SEKULARISASI DITINJAU KEMBALI

 



Belakangan ini teori sekularisasi kembali ramai digugat. Ini terkait dengan meningkatnya pengaruh politik gerakan-gerakan keagamaan di banyak tempat, seperti Kristen Kanan di Amerika Utara, fundamentalisme Yahudi di Israel, fundamentalisme Hindu di India, dan fundamentalisme Islam di banyak negara, termasuk di Eropa. Hal itu juga terkait dengan makin meningkatnya minat orang kepada berbagai jenis spiritualitas, seperti New Age, yang berbeda dari bentuk-bentuk lama agama formal. Semua perkembangan ini tidak saja menggerogoti asumsi-asumsi pokok teori sekularisasi, yang menujumkan makin merosotnya peran agama di era modern ini, tapi juga rumusan lama tentang pemisahan gereja dan negara. Inilah momen-momen di mana, meminjam Nancy Rosenblum (2000), “kewajiban kewarganegaraan” makin bergesekan dengan “tuntutan iman”. Itulah momen-momen ketika orang-orang, dalam rumusan filsuf Robert Audi (2003), berusaha menyeimbangkan “komitmen keagamaan” mereka dan “penalaran sekular” mereka.

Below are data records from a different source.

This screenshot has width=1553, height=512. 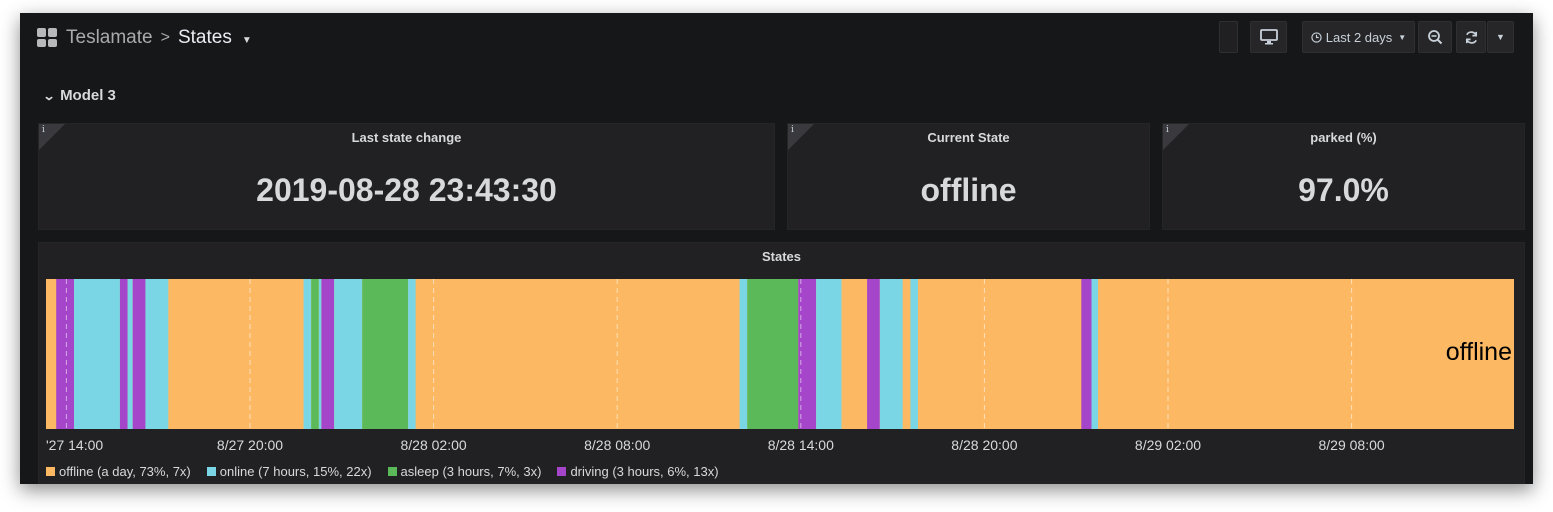 I want to click on legend-item: driving (3 hours, 6%, 13x), so click(x=638, y=472).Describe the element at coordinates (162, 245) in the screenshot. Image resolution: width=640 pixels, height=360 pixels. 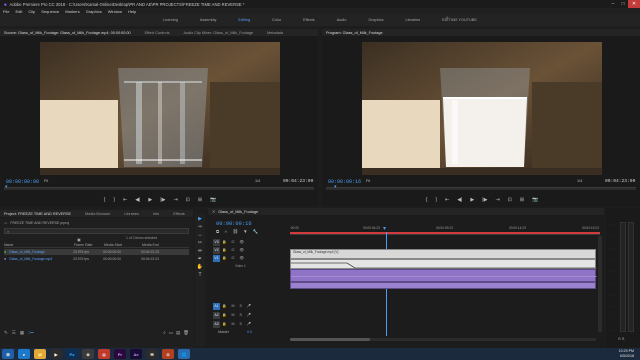
I see `column-header-media-end: Media End` at that location.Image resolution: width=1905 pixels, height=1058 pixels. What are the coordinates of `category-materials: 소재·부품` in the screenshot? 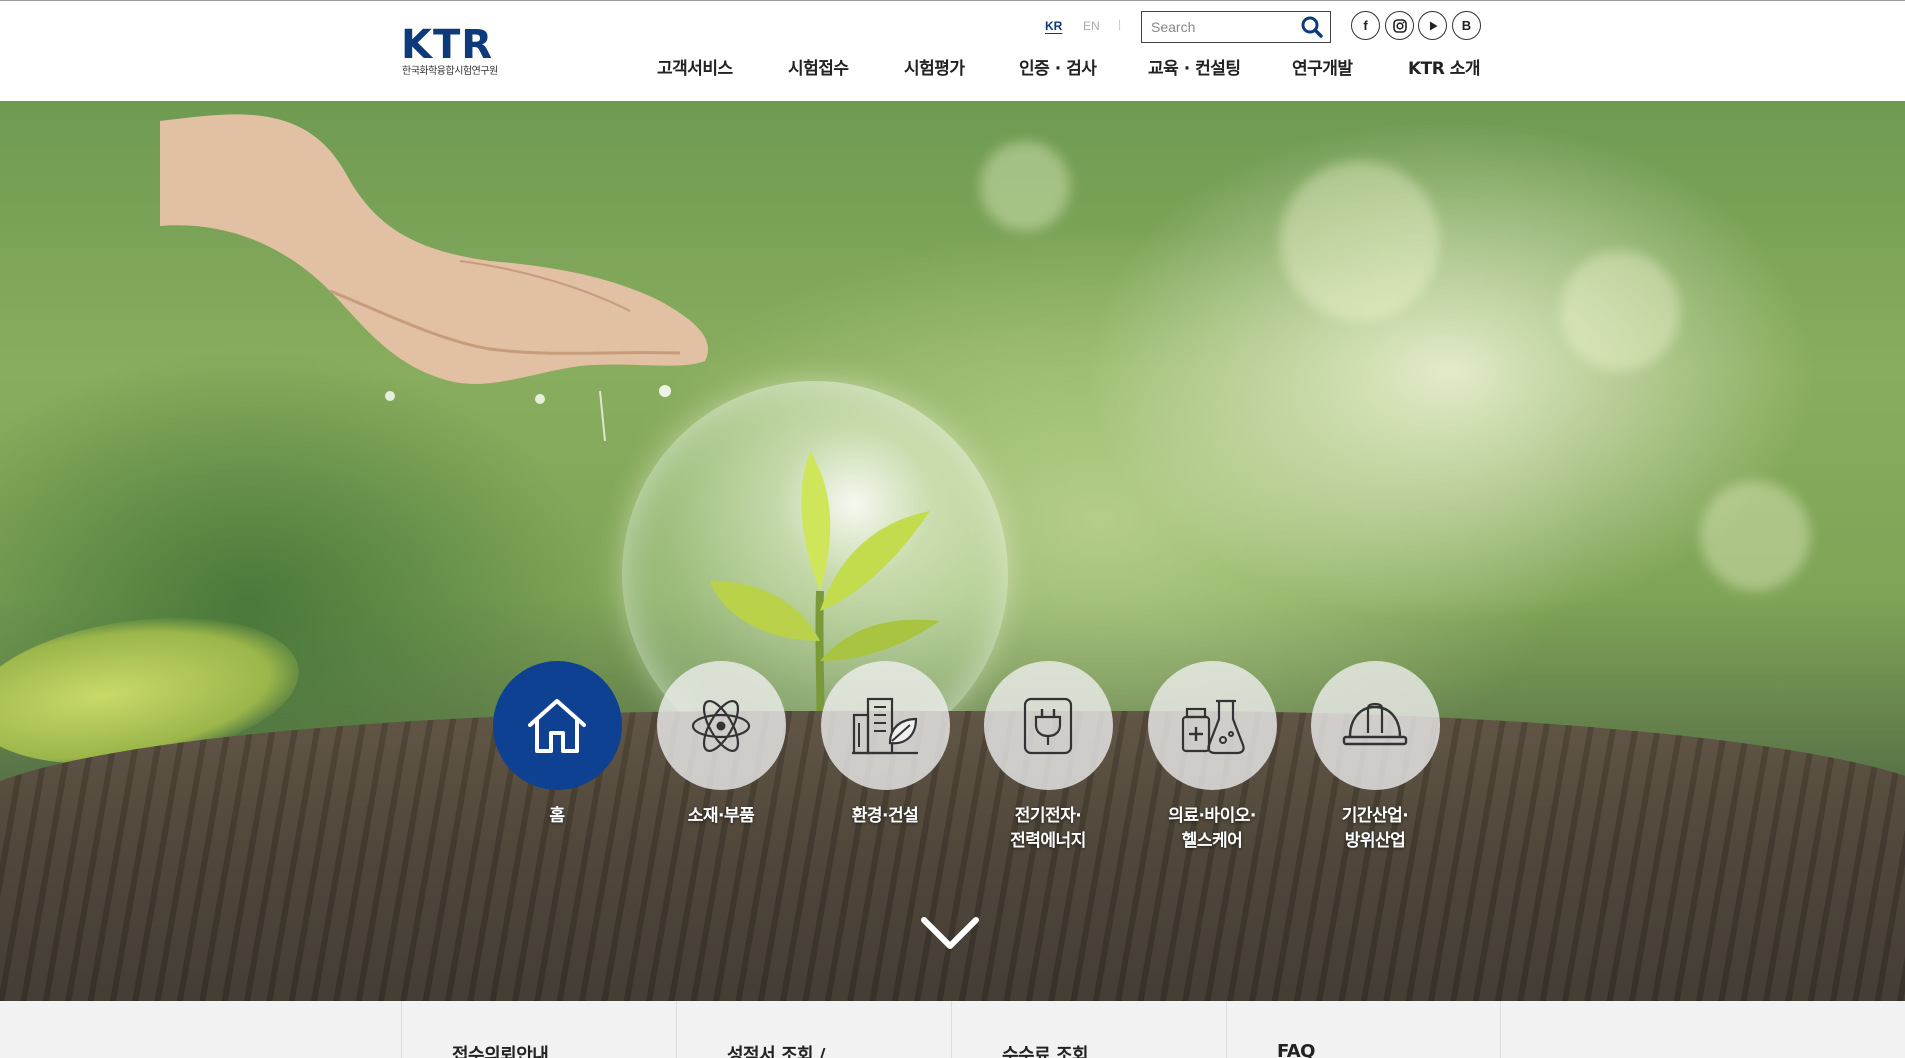 It's located at (721, 745).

Dalam gugat-menggugat teori sekularisasi itu, sebagian pemain lama mengaku bahwa teori lama mereka memang salah. Contoh terbaiknya mungkin adalah sosiolog Peter Berger, yang menyunting Desecularization of the World (1996). Dia bahkan sempat menyatakan, “Tidak ada salahnya kita mengakui bahwa teori kita itu salah. Toh, kita ini sosiolog, yang kesalahannya akan lebih mudah dimaafkan dibanding kesalahan para teolog!” Yang lain, sosiolog Inggris Steve Bruce misalnya, menulis God is Dead: Secularization in the West (2002), dan kukuh dengan pendapat lama. Dia mengklaim bahwa sekularisasi gencar terjadi di Barat, sekalipun observasi nya dilakukan terutama di Eropa. Ilmuwan lainnya lagi, seperti José Casanova, sosiolog kelahiran Spanyol tapi bekerja di Amerika Serikat, mengusulkan cara-cara baru dalam melihat sekularisasi. Dalam Public Religion in the Modern World (1994), dia memilah tiga unsur dalam teori sekularisasi, yang selalu dipandang sebagai bagian esensial dari modernisasi. Ketiganya adalah: (1) diferensiasi struktural yang terus berlangsung dalam ruang-ruang sosial, yang berakibat pada merosotnya peran agama dan partisipasi keagamaan; (2) privatisasi agama, yang menjadikan agama tidak lagi memiliki signifikansi publik; dan (3) pemisahan agama dari wilayah-wilayah kehidupan lain, seperti politik, ekonomi, dan ilmu pengetahuan yang disebutnya “deprivatisasi agama”. Baginya, dua klaim yang pertama tidak bisa menjelaskan meningkatnya religiusitas dan signifikansi agama di ruang publik belakangan ini, dan hanya klaim terakhir yang bias menjelaskan hal itu. Menurutnya, deprivatisasi (lawan privatisasi) tidak serta-merta merupakan penolakan atas teori sekularisasi, karena hal itu dapat berlangsung dalam cara yang konsisten dengan prasyarat-prasyarat masyarakat modern, termasuk sistem politik yang demokratis. Dengan kata lain: soalnya bukanlah apakah agama itu pada esensinya bersifat privat atau publik, dan karenanya sesuai atau tidak dengan modernisasi, tetapi bagaimana agama menjadi publik.